TASK TO COMPLETE: All of the data is to be copied word for word.

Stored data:

>>>

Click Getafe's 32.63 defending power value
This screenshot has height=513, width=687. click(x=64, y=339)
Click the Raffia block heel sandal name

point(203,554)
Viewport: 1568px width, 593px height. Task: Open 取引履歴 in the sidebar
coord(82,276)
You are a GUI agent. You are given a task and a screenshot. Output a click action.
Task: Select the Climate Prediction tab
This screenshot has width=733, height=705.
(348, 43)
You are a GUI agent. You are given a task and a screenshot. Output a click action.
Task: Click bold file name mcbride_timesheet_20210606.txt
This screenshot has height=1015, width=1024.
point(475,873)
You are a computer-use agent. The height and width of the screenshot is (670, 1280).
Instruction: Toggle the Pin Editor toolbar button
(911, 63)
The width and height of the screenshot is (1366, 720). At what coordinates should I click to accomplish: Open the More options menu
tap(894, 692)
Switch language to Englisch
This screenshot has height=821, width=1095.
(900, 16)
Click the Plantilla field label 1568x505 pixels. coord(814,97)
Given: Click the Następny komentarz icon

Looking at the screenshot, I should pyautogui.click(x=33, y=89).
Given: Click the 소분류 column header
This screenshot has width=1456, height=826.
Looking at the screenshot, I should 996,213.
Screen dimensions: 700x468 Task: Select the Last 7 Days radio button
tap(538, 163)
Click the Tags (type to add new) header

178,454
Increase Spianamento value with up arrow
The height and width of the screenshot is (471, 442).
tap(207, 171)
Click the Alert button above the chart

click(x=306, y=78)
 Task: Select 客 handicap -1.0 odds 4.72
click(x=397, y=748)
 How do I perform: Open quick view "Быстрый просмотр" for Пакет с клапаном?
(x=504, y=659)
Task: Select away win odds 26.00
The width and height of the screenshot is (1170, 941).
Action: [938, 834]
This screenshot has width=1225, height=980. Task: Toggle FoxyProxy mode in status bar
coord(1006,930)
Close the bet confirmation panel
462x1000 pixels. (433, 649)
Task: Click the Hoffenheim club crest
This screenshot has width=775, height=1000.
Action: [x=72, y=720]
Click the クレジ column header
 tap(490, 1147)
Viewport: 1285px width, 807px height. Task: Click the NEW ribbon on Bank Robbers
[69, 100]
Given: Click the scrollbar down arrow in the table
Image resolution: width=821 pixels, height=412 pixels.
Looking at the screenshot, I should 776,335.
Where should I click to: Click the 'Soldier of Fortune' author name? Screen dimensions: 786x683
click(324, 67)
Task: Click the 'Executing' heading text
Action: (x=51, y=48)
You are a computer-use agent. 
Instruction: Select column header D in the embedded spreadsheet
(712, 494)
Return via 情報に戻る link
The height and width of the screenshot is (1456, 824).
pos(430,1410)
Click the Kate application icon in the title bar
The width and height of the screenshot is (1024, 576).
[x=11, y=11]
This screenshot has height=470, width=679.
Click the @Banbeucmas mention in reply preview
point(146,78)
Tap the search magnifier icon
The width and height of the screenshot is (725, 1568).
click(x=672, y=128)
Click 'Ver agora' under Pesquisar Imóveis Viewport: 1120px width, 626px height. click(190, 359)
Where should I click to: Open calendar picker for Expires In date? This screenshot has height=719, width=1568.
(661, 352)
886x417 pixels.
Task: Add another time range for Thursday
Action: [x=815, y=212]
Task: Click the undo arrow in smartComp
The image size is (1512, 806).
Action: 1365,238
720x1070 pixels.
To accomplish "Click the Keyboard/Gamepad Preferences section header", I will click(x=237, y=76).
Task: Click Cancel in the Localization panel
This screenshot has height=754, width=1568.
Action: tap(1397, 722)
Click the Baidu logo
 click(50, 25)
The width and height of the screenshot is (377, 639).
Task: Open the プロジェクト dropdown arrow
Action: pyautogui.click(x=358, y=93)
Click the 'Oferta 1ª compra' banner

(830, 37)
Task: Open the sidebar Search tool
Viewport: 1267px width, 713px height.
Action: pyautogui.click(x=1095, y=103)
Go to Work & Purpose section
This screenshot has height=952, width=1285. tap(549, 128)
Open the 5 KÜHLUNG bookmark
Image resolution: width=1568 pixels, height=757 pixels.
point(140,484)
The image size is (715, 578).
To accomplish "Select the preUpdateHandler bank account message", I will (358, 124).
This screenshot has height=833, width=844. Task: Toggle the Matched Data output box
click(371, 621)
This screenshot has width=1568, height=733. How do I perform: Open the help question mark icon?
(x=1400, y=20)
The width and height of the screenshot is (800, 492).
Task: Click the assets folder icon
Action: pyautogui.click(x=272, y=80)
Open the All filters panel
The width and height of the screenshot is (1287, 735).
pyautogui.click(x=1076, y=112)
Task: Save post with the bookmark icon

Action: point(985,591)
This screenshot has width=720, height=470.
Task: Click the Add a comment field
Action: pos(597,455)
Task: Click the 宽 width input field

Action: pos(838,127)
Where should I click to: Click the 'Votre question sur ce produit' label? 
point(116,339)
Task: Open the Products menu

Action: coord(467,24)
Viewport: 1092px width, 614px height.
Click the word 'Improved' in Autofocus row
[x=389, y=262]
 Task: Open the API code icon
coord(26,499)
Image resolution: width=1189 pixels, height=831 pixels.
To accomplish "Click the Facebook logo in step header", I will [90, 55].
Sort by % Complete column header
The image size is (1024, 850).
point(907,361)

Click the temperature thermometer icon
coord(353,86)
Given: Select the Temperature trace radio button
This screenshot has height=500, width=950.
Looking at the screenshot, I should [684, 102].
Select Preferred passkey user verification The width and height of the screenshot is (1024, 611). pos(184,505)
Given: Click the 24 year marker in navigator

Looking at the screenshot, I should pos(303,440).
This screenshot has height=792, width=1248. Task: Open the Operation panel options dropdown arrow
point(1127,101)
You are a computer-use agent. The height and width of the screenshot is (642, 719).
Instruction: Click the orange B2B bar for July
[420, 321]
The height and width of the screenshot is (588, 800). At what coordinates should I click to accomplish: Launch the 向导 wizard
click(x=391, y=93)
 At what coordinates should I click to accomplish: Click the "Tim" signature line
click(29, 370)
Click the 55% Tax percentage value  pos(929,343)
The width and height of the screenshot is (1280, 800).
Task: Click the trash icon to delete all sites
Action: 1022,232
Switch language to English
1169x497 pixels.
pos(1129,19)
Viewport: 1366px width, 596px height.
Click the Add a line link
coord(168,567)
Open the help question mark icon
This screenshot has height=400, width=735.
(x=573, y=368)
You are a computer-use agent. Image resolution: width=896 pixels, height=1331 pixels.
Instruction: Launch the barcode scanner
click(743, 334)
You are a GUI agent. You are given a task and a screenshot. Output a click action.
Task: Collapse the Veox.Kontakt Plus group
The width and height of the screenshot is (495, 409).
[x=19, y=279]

<<<

SOLUTION TO THIS PROBLEM:
Click Getafe's 32.63 defending power value
This screenshot has height=513, width=687. click(x=64, y=339)
Click the Raffia block heel sandal name

point(203,554)
Viewport: 1568px width, 593px height. Task: Open 取引履歴 in the sidebar
coord(82,276)
You are a GUI agent. You are given a task and a screenshot. Output a click action.
Task: Select the Climate Prediction tab
This screenshot has width=733, height=705.
(348, 43)
You are a GUI agent. You are given a task and a screenshot. Output a click action.
Task: Click bold file name mcbride_timesheet_20210606.txt
This screenshot has height=1015, width=1024.
point(475,873)
You are a computer-use agent. The height and width of the screenshot is (670, 1280).
Instruction: Toggle the Pin Editor toolbar button
(911, 63)
The width and height of the screenshot is (1366, 720). At what coordinates should I click to accomplish: Open the More options menu
tap(894, 692)
Switch language to Englisch
This screenshot has height=821, width=1095.
(900, 16)
Click the Plantilla field label 1568x505 pixels. coord(814,97)
Given: Click the Następny komentarz icon

Looking at the screenshot, I should pyautogui.click(x=33, y=89).
Given: Click the 소분류 column header
This screenshot has width=1456, height=826.
Looking at the screenshot, I should 996,213.
Screen dimensions: 700x468 Task: Select the Last 7 Days radio button
tap(538, 163)
Click the Tags (type to add new) header

178,454
Increase Spianamento value with up arrow
The height and width of the screenshot is (471, 442).
tap(207, 171)
Click the Alert button above the chart

click(x=306, y=78)
 Task: Select 客 handicap -1.0 odds 4.72
click(x=397, y=748)
 How do I perform: Open quick view "Быстрый просмотр" for Пакет с клапаном?
(x=504, y=659)
Task: Select away win odds 26.00
The width and height of the screenshot is (1170, 941).
Action: [938, 834]
This screenshot has width=1225, height=980. Task: Toggle FoxyProxy mode in status bar
coord(1006,930)
Close the bet confirmation panel
462x1000 pixels. (433, 649)
Task: Click the Hoffenheim club crest
This screenshot has width=775, height=1000.
Action: [x=72, y=720]
Click the クレジ column header
 tap(490, 1147)
Viewport: 1285px width, 807px height. Task: Click the NEW ribbon on Bank Robbers
[69, 100]
Given: Click the scrollbar down arrow in the table
Image resolution: width=821 pixels, height=412 pixels.
Looking at the screenshot, I should 776,335.
Where should I click to: Click the 'Soldier of Fortune' author name? Screen dimensions: 786x683
click(324, 67)
Task: Click the 'Executing' heading text
Action: (x=51, y=48)
You are a computer-use agent. 
Instruction: Select column header D in the embedded spreadsheet
(712, 494)
Return via 情報に戻る link
The height and width of the screenshot is (1456, 824).
pos(430,1410)
Click the Kate application icon in the title bar
The width and height of the screenshot is (1024, 576).
[x=11, y=11]
This screenshot has height=470, width=679.
Click the @Banbeucmas mention in reply preview
point(146,78)
Tap the search magnifier icon
The width and height of the screenshot is (725, 1568).
click(x=672, y=128)
Click 'Ver agora' under Pesquisar Imóveis Viewport: 1120px width, 626px height. click(190, 359)
Where should I click to: Open calendar picker for Expires In date? This screenshot has height=719, width=1568.
(661, 352)
886x417 pixels.
Task: Add another time range for Thursday
Action: [x=815, y=212]
Task: Click the undo arrow in smartComp
The image size is (1512, 806).
Action: 1365,238
720x1070 pixels.
To accomplish "Click the Keyboard/Gamepad Preferences section header", I will click(x=237, y=76).
Task: Click Cancel in the Localization panel
This screenshot has height=754, width=1568.
Action: tap(1397, 722)
Click the Baidu logo
 click(50, 25)
The width and height of the screenshot is (377, 639).
Task: Open the プロジェクト dropdown arrow
Action: pyautogui.click(x=358, y=93)
Click the 'Oferta 1ª compra' banner

(830, 37)
Task: Open the sidebar Search tool
Viewport: 1267px width, 713px height.
Action: pyautogui.click(x=1095, y=103)
Go to Work & Purpose section
This screenshot has height=952, width=1285. tap(549, 128)
Open the 5 KÜHLUNG bookmark
Image resolution: width=1568 pixels, height=757 pixels.
point(140,484)
The image size is (715, 578).
To accomplish "Select the preUpdateHandler bank account message", I will (358, 124).
This screenshot has height=833, width=844. Task: Toggle the Matched Data output box
click(371, 621)
This screenshot has width=1568, height=733. How do I perform: Open the help question mark icon?
(x=1400, y=20)
The width and height of the screenshot is (800, 492).
Task: Click the assets folder icon
Action: pyautogui.click(x=272, y=80)
Open the All filters panel
The width and height of the screenshot is (1287, 735).
pyautogui.click(x=1076, y=112)
Task: Save post with the bookmark icon

Action: point(985,591)
This screenshot has width=720, height=470.
Task: Click the Add a comment field
Action: pos(597,455)
Task: Click the 宽 width input field

Action: pos(838,127)
Where should I click to: Click the 'Votre question sur ce produit' label? 
point(116,339)
Task: Open the Products menu

Action: coord(467,24)
Viewport: 1092px width, 614px height.
Click the word 'Improved' in Autofocus row
[x=389, y=262]
 Task: Open the API code icon
coord(26,499)
Image resolution: width=1189 pixels, height=831 pixels.
To accomplish "Click the Facebook logo in step header", I will [90, 55].
Sort by % Complete column header
The image size is (1024, 850).
point(907,361)

Click the temperature thermometer icon
coord(353,86)
Given: Select the Temperature trace radio button
This screenshot has height=500, width=950.
Looking at the screenshot, I should [684, 102].
Select Preferred passkey user verification The width and height of the screenshot is (1024, 611). pos(184,505)
Given: Click the 24 year marker in navigator

Looking at the screenshot, I should pos(303,440).
This screenshot has height=792, width=1248. Task: Open the Operation panel options dropdown arrow
point(1127,101)
You are a computer-use agent. The height and width of the screenshot is (642, 719).
Instruction: Click the orange B2B bar for July
[420, 321]
The height and width of the screenshot is (588, 800). At what coordinates should I click to accomplish: Launch the 向导 wizard
click(x=391, y=93)
 At what coordinates should I click to accomplish: Click the "Tim" signature line
click(29, 370)
Click the 55% Tax percentage value  pos(929,343)
The width and height of the screenshot is (1280, 800).
Task: Click the trash icon to delete all sites
Action: 1022,232
Switch language to English
1169x497 pixels.
pos(1129,19)
Viewport: 1366px width, 596px height.
Click the Add a line link
coord(168,567)
Open the help question mark icon
This screenshot has height=400, width=735.
(x=573, y=368)
You are a computer-use agent. Image resolution: width=896 pixels, height=1331 pixels.
Instruction: Launch the barcode scanner
click(743, 334)
You are a GUI agent. You are given a task and a screenshot. Output a click action.
Task: Collapse the Veox.Kontakt Plus group
The width and height of the screenshot is (495, 409).
[x=19, y=279]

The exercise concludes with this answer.